▸ Task to carry out
Using the listing below, copy exactly the lines from the one containing "Tap the large 天·咒石兵 soul icon" to the one containing "Screen dimensions: 534x479", both lines included, and no others.

▸ The data
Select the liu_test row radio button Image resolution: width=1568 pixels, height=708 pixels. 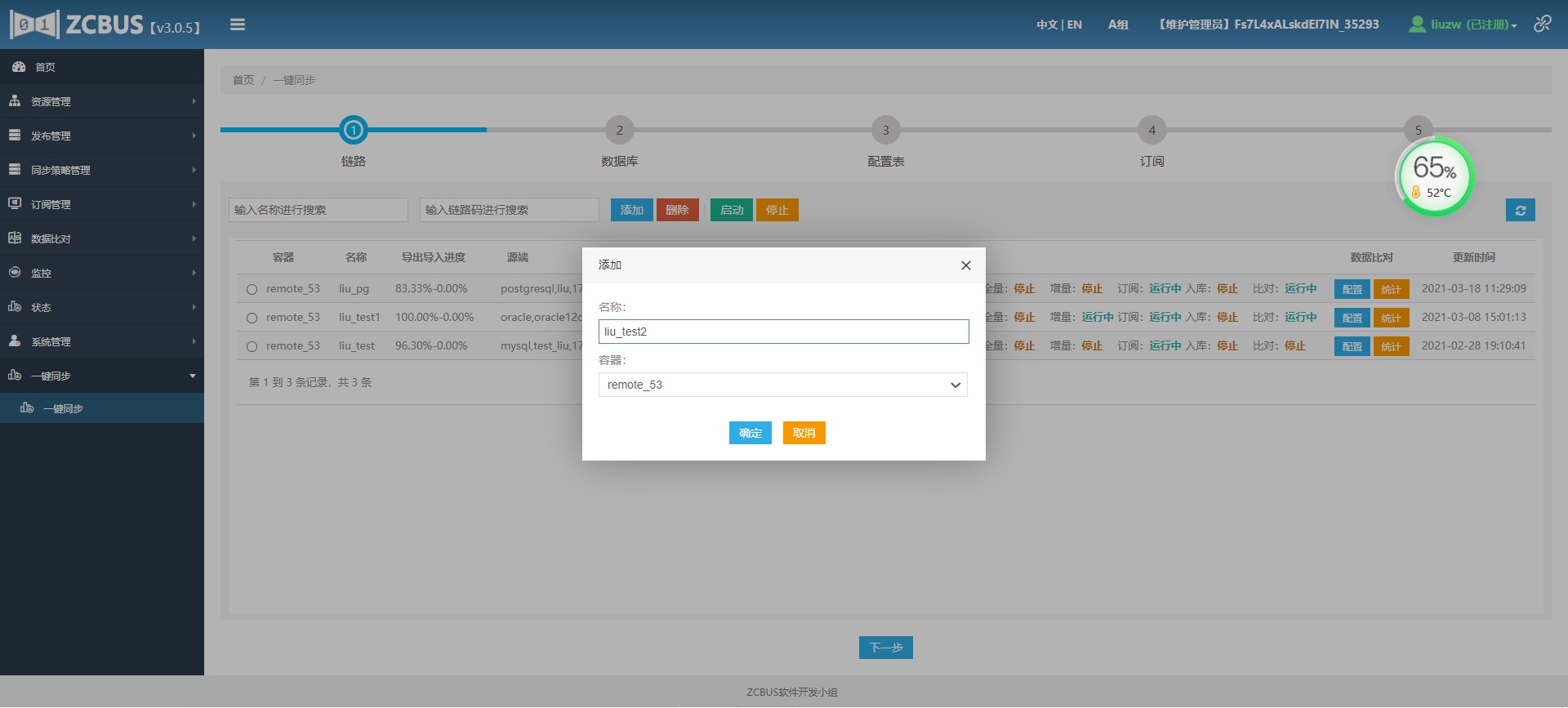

==

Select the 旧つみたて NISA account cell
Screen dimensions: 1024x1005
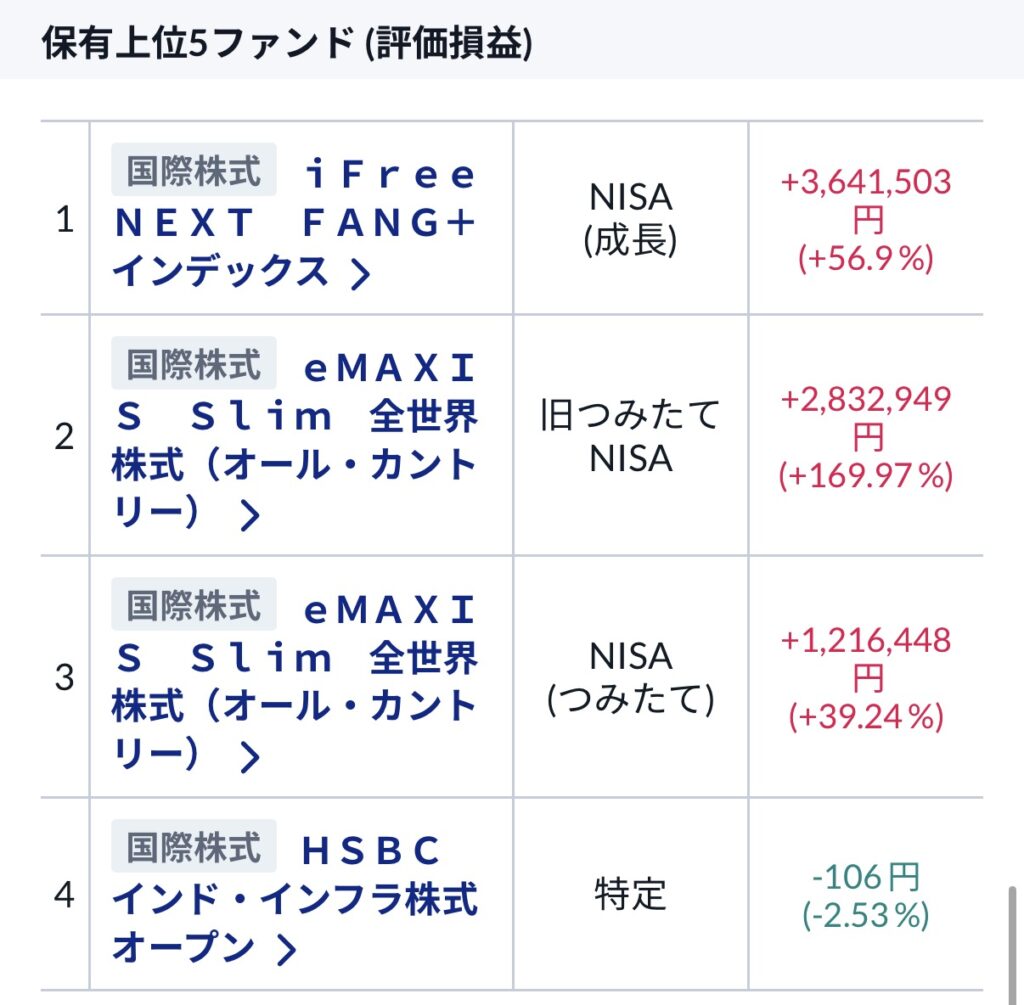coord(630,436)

...

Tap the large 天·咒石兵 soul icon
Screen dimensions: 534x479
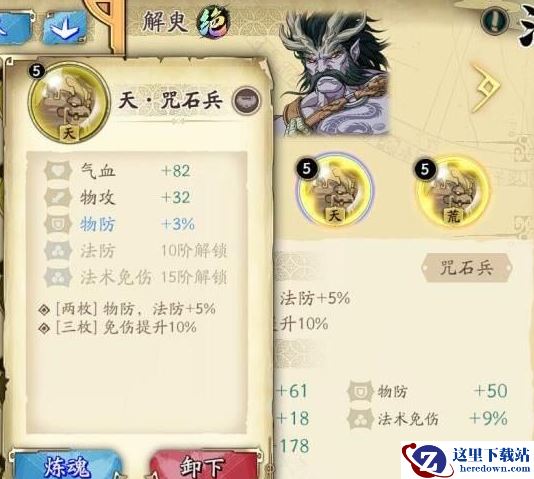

▸ Answer space
Tap the large 天·咒石兵 soul icon
Screen dimensions: 534x479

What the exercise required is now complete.